UNITED STATES DISTRICT COURT DISTRICT OF NEW JERSEY
December 9, 2010
LIBERTY MUTUAL FIRE INSURANCE OPINION COMPANY, DEFENDANT.
The opinion of the court was delivered by: Honorable Joseph E. Irenas
IRENAS, Senior District Judge:
This matter appears before the Court on Defendant's Motion to Dismiss the Third Count of the Amended Complaint, pursuant to Federal Rule of Civil Procedure 12(b)(6).*fn1 Defendant also seeks to dismiss Plaintiff's claims for punitive damages and attorney's fees. For the reasons sets forth below, the Court will grant the Motion as to the Third Count of the Amended Complaint and as to Plaintiff's claim for attorney's fees under the First and Second Count of the Amended Complaint, and deny the Motion as to Plaintiff's claim for punitive damages under the Second Count of the Amended Complaint.
The following facts are alleged in the Complaint. Defendant, Liberty Mutual Fire Insurance Company, issued in its regular course of business a policy of homeowners insurance (the "Policy") to Plaintiff, Louis Daloisio, covering Plaintiff's premises. (Amended Complaint ¶ 4) On April 11, 2008, Plaintiff suffered direct physical loss to the insured premises as a result of a fire. (Id. at 5) The Policy was in full force and effect as of that date. (Id.)

### PROMPT
List every part of the Plaintiff's case that the Defendant's motion in the court opinion seeks to dismiss.

Click-target data
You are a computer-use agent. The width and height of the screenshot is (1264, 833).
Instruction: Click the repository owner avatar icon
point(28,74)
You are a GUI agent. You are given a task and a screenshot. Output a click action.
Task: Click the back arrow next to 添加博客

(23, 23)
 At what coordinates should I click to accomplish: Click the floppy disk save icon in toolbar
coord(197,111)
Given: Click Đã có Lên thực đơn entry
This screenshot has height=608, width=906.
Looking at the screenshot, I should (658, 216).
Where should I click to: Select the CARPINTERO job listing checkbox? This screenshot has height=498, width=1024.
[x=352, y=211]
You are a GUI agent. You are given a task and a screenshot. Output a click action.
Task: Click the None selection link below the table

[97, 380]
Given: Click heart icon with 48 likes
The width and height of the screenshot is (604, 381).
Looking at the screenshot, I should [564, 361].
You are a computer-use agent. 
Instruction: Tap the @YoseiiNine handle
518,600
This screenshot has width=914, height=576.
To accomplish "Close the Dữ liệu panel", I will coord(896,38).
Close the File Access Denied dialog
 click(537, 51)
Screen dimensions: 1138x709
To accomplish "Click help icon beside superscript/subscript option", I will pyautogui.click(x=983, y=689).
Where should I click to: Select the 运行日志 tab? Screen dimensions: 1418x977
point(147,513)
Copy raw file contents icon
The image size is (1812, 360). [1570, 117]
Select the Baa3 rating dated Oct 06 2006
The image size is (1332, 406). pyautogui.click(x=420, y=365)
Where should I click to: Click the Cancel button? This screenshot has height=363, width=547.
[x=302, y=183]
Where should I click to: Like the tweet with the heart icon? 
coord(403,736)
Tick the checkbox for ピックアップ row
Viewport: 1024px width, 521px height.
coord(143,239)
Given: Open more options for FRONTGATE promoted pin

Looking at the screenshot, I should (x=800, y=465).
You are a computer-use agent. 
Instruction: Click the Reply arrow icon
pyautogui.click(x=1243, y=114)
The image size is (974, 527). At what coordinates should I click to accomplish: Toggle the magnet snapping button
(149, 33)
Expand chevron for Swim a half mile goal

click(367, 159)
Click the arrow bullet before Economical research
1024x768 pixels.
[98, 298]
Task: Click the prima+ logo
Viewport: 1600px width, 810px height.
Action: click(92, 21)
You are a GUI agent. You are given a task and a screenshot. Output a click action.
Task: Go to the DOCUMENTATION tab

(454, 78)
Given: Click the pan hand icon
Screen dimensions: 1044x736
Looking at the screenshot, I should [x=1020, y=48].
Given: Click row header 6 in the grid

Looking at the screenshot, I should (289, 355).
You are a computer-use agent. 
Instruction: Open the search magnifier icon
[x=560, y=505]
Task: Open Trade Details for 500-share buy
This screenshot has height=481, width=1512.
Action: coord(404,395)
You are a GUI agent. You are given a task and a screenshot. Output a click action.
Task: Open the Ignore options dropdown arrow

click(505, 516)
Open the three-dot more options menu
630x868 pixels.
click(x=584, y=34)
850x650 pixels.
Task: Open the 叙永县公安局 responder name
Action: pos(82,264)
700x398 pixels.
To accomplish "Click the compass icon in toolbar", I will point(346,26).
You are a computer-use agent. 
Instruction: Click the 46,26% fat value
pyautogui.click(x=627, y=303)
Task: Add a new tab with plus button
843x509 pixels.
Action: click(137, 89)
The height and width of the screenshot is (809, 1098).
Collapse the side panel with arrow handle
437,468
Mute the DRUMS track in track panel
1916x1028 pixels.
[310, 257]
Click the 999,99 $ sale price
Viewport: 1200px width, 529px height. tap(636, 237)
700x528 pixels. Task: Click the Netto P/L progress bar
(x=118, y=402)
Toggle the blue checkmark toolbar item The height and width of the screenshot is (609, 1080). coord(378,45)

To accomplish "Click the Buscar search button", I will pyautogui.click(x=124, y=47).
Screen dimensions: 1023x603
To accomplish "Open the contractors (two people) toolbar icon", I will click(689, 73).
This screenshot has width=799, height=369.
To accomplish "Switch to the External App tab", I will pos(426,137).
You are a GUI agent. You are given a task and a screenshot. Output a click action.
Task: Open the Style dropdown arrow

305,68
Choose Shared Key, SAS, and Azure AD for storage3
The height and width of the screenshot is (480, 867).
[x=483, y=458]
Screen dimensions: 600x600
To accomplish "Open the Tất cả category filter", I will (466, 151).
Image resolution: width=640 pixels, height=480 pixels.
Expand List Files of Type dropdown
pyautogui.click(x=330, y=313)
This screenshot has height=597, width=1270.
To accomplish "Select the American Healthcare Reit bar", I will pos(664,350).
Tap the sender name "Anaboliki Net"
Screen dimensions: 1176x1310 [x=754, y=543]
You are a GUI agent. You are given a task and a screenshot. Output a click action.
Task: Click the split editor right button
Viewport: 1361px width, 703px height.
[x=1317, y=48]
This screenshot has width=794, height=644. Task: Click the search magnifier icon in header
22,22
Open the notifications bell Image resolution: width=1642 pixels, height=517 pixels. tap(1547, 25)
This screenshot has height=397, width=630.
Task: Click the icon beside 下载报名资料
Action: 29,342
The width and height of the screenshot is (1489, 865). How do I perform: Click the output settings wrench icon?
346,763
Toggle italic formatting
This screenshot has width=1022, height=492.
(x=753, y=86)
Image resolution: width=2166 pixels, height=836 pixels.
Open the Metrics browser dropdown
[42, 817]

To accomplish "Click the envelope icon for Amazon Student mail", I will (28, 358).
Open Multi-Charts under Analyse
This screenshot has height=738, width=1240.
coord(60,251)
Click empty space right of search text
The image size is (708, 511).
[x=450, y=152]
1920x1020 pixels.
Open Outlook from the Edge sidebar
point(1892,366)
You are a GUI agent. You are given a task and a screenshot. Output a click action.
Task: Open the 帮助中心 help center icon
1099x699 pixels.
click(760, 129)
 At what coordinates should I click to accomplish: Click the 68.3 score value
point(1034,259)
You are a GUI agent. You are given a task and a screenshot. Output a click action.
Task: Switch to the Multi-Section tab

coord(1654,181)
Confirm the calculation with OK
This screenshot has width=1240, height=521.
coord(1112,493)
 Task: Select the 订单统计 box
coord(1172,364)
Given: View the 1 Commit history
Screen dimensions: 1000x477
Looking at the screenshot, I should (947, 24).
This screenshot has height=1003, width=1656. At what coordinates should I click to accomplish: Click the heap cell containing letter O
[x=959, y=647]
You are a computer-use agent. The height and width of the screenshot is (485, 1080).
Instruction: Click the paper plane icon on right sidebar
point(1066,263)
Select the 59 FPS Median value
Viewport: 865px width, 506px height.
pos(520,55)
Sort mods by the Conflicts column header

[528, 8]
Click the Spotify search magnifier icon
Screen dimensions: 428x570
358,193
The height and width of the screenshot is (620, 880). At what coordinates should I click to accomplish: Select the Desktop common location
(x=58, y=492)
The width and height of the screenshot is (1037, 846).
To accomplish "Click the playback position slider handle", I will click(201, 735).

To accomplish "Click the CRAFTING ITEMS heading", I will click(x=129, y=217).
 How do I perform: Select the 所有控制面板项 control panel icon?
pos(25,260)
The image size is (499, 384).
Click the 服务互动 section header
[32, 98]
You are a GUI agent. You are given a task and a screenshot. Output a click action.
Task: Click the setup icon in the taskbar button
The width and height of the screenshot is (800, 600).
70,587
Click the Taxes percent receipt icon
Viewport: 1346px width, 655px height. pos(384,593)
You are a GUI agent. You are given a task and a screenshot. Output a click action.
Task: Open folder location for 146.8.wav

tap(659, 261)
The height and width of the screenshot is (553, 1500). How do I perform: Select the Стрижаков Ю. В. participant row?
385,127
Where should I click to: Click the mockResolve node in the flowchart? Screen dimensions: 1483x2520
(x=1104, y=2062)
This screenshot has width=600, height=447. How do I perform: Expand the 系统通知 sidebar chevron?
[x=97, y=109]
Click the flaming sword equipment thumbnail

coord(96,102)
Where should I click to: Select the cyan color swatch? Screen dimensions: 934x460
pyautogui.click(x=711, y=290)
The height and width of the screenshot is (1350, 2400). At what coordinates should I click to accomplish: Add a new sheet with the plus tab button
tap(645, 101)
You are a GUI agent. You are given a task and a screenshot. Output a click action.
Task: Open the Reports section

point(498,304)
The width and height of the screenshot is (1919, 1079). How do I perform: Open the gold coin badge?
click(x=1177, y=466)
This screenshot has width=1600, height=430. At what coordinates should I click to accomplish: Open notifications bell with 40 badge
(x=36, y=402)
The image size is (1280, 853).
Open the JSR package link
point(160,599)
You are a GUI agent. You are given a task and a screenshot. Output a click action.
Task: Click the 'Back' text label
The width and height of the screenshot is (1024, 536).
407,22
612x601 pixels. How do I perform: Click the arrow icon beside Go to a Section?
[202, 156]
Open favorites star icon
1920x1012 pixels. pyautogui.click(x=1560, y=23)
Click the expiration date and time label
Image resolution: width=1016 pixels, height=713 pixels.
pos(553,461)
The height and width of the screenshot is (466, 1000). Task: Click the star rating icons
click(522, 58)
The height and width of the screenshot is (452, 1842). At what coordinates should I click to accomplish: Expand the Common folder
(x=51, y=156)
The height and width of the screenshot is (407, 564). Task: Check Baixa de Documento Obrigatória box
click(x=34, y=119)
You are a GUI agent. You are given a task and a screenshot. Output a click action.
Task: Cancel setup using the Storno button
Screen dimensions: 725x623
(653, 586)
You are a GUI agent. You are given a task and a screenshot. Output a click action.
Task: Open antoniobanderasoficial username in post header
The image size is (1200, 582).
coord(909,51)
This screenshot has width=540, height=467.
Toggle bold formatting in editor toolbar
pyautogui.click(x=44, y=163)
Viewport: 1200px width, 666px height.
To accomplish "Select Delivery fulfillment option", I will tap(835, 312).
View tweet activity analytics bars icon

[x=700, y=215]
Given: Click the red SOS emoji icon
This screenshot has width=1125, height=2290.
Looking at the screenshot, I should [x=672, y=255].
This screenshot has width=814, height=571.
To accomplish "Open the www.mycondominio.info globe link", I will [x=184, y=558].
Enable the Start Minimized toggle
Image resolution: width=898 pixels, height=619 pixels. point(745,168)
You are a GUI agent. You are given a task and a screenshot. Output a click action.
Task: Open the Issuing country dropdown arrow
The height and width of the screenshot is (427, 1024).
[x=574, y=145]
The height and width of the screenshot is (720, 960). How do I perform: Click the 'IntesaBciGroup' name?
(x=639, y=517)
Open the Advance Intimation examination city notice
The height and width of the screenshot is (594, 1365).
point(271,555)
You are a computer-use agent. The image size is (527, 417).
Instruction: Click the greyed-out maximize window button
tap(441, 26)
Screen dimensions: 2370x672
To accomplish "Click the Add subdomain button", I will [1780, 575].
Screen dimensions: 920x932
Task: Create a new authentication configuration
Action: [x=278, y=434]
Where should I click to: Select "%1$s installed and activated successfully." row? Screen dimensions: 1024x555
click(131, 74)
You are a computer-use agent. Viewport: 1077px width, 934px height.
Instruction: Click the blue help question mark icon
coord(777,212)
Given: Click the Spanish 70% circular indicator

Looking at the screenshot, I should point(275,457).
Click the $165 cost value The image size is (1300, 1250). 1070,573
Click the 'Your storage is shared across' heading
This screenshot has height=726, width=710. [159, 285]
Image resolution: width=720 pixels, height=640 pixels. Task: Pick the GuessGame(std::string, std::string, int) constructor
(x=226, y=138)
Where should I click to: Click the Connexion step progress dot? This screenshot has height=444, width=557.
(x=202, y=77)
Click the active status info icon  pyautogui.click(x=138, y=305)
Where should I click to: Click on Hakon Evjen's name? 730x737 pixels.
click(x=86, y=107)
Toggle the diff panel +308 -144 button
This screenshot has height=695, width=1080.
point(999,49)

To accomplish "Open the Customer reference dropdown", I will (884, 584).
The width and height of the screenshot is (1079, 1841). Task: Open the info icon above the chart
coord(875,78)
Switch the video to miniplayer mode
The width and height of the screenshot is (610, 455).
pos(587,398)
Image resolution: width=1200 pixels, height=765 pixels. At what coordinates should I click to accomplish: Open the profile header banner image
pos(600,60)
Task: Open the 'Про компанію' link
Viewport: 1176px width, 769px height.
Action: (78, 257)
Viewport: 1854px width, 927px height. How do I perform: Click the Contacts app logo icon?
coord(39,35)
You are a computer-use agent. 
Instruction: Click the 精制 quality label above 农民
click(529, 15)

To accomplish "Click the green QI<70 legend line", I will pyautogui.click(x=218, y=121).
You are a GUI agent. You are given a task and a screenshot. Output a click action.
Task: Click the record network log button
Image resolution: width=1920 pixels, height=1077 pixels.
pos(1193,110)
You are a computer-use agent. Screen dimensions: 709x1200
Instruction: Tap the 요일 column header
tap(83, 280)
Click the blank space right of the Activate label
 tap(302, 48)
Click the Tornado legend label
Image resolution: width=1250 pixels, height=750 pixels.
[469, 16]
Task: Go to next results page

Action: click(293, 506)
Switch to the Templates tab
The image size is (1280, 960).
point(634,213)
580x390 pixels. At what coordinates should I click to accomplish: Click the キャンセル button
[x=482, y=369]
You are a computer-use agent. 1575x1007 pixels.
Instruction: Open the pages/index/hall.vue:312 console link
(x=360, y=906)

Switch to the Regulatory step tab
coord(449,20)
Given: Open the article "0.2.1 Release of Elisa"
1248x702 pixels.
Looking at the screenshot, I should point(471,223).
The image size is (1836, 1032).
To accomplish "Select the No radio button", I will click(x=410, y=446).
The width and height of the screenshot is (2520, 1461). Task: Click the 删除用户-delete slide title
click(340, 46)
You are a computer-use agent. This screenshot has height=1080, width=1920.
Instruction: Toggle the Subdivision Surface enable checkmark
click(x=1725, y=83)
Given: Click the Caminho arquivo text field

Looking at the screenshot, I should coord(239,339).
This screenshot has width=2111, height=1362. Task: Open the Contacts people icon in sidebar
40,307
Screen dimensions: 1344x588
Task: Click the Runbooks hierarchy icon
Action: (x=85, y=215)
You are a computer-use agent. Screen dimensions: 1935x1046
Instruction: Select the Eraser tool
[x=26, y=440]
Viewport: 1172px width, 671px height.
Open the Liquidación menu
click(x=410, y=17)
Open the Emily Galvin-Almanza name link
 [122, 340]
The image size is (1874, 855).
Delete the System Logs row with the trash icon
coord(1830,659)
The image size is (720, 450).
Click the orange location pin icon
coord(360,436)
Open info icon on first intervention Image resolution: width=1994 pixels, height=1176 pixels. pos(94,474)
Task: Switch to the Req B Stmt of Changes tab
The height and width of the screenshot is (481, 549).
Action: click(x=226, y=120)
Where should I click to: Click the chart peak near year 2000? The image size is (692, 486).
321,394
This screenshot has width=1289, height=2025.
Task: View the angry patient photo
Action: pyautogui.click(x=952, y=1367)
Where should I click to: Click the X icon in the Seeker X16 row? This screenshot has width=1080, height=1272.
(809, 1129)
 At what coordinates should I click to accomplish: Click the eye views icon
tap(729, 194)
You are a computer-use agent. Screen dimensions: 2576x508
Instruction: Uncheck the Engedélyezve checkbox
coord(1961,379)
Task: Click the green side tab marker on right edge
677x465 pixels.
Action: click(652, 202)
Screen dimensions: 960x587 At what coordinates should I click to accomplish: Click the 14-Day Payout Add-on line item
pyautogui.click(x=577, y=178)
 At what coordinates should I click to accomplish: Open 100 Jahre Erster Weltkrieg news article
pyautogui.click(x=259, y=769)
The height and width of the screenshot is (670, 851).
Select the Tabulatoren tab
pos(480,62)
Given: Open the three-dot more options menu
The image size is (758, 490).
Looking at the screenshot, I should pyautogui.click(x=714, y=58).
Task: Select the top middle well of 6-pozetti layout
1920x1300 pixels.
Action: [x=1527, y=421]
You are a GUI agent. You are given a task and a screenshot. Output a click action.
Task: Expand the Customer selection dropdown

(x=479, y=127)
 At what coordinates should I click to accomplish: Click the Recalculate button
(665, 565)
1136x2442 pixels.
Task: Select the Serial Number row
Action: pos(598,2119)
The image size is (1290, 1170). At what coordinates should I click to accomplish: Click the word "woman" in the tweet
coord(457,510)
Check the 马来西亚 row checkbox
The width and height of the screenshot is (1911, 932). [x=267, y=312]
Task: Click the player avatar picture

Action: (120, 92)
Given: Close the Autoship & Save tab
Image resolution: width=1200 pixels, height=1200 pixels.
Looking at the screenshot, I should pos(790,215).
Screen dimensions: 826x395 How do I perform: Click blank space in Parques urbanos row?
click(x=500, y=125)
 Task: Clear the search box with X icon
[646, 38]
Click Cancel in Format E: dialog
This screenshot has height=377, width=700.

### RESULT OF THIS TASK
- The Third Count of the Amended Complaint
- Plaintiff's claims for punitive damages
- Plaintiff's claims for attorney's fees